The Shire of Glenelg was a local government area about 360 km west of Melbourne, the state capital of Victoria, Australia. The shire covered an area of 3576 km2, and existed from 1863 until 1994.

==History==

Glenelg was first incorporated as a road district on 2 September 1863, and became a shire on 30 June 1864.
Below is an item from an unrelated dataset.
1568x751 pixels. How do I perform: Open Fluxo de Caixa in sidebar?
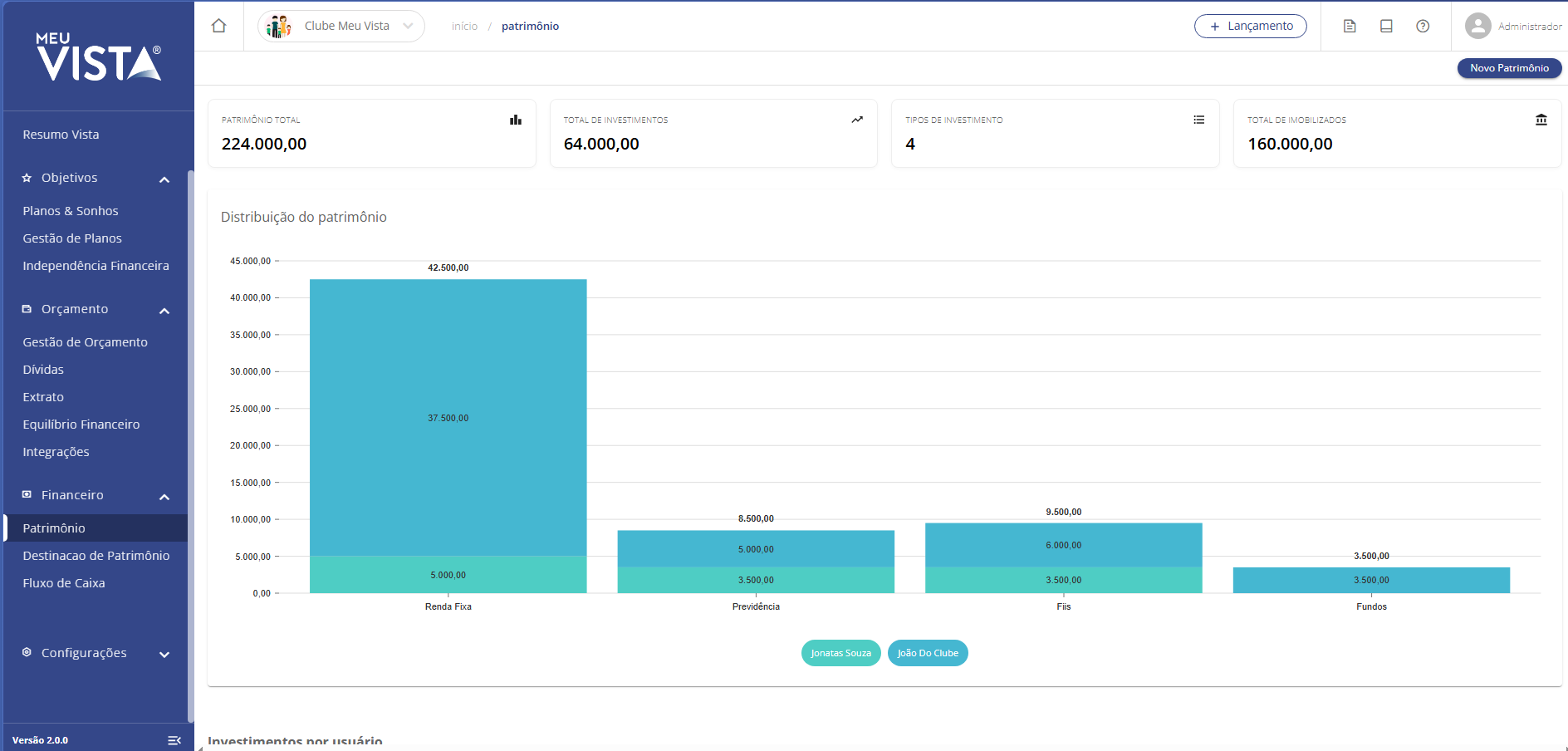click(x=64, y=583)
On 23 September 1994, the Shire of Glenelg was abolished, and along with the City of Portland and parts of the Shire of Heywood, was merged into the new Shire of Glenelg.

===Ridings===
Glenelg was not subdivided into ridings, and its 12 councillors represented the entire shire.

==Towns and localities==
- Casterton*
- Chetwynd
- Dergholm
- Henty
- Merino
- Paschendale
- Poolaijelo
- Sandford
- Strathdownie
- Wando Vale

- Council seat.

==Population==

| Year | Population |
|---|---|
| 1954 | 5,949 |
| 1958 | 6,300* |
| 1961 | 5,887 |
| 1966 | 5,838 |
| 1971 | 5,148 |
| 1976 | 4,840 |
| 1981 | 4,462 |
| 1986 | 4,237 |
| 1991 | 4,060 |

- Estimate in the 1958 Victorian Year Book.